The trustee of each of these funds is usually a bank or building society and a separate trust deed exists between the management company and the trustee for each of these funds.

Once a trust deed has been completed, a unit trust comes into operation when the management company deposits assets with the trustee. These assets may be in any form which is permitted in terms of the trust deed - cash or approved securities. Once these assets have been handed to the trustee, the management company can create units and start selling them.

One could compare the management company selling units to a grocery store selling tins of jam or condensed milk. Both the management company and the grocery store market products, although the management company sells only one product - units!

However, it is vital to remember that a management company cannot sell units if there are no assets "behind" those units. The assets in the unit portfolio and which are held by the trustee must equal the value of the units created.

As the management company sells units, so the stock of units gradually diminishes. As it receives money from the investors for the units sold to them, it deposits this money with the trustee. These further funds in the safekeeping of the trustee enable the management company to create more units when the stock of units becomes too low.

As these latter units are sold, so the management company can use the money realised from the sale of units to create more units, if more are needed. In a similar way it may also cancel units if the repurchase of units from investors exceeds the sale of units to investors.

It is important to note that when investors sell units, this does not initially affect the value of the fund. Trading in units takes place between the management company and the investors. However, if investors sell units on a large scale, the management company may eventually have to cancel units or even sell some of the securities to have sufficient cash available to pay investors who wish to sell their units (a repurchase transaction for the management company).

When units are cancelled, cash flows back to the management company and if the fund does not have sufficient cash in its portfolio it may have to sell some of its securities to obtain this. Investors occasionally also refer to selling their units as cashing, realizing or redeeming them. According to the trust deed, the management company is compelled to pay out the value of a repurchase transaction to an investor within 14 days of it receiving the required documentation.

Pricing and returns

The calculation of the daily unit trust fund prices is a very technical operation and will therefore be covered very superficially in this section.

In the first instance it is important to note that most of the trusts' prices are worked out on a forward pricing basis. This means that the prices quoted in the press are the prices that would apply to investors who bought or sold units on the previous day.

At the end of each day the market value of the investment portfolio of each of the unit trusts is calculated. This is done by obtaining the ruling prices of all shares. Once the value of the portfolios has been determined, the total number of units that has been issued is established and the units are divided into the value of the fund to give what is called the basic price. To this is added the income accruals and in the case of the buying price, the compulsory charge factor and an initial charge are also added.

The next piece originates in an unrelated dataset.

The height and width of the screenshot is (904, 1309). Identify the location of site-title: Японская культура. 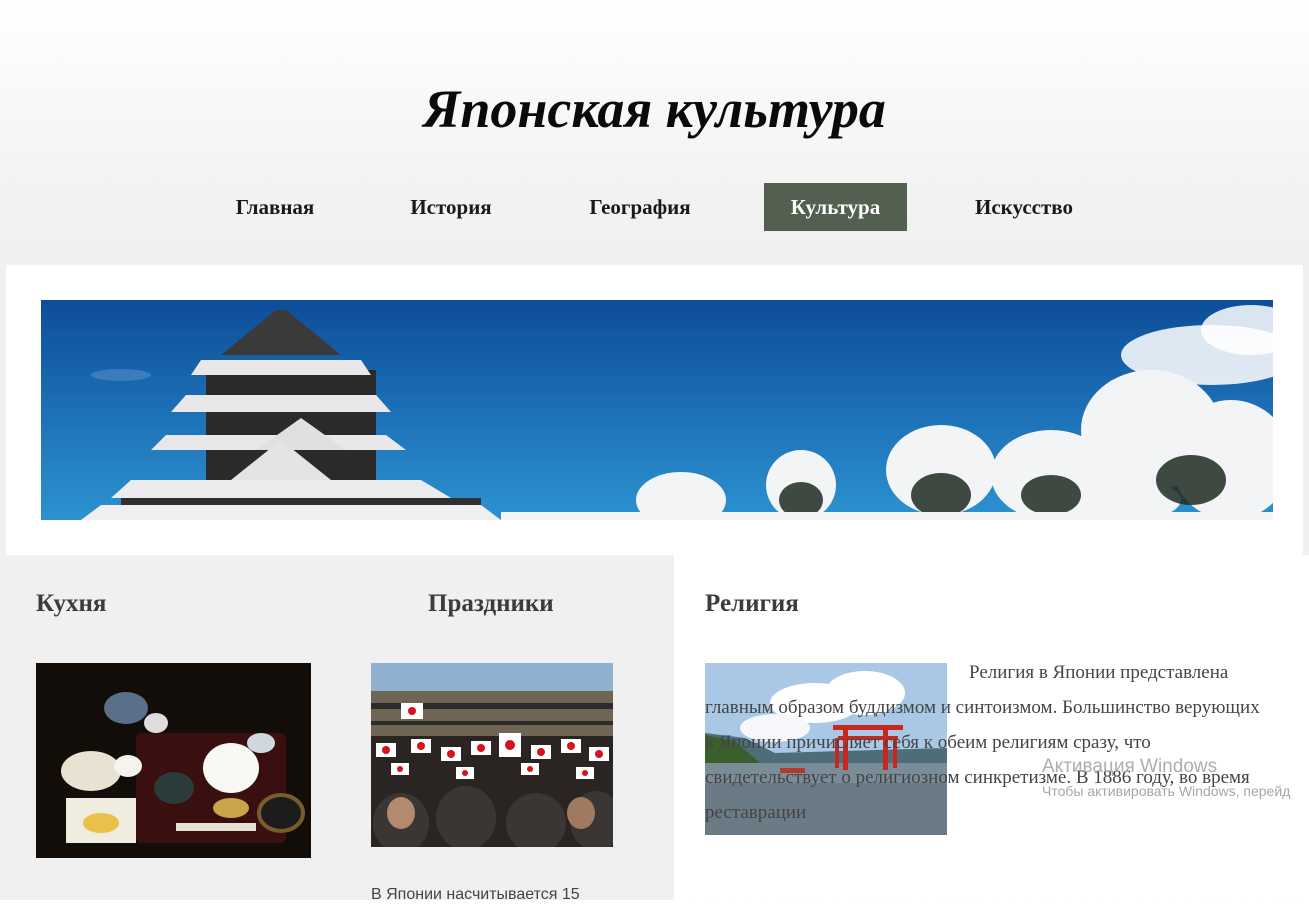
(654, 109).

Standard definition of buyer's & seller's price

All unit prices are calculated on a daily basis. The buyer's price, the seller's price and the yield for each fund are published in most of the major newspapers.

The buyer's price is the price at which you buy units from the unit trust company. You buy units every time you invest money in unit trusts.

The seller's price is the price at which you sell your units back to the unit trust company. You are able to sell your units at any time.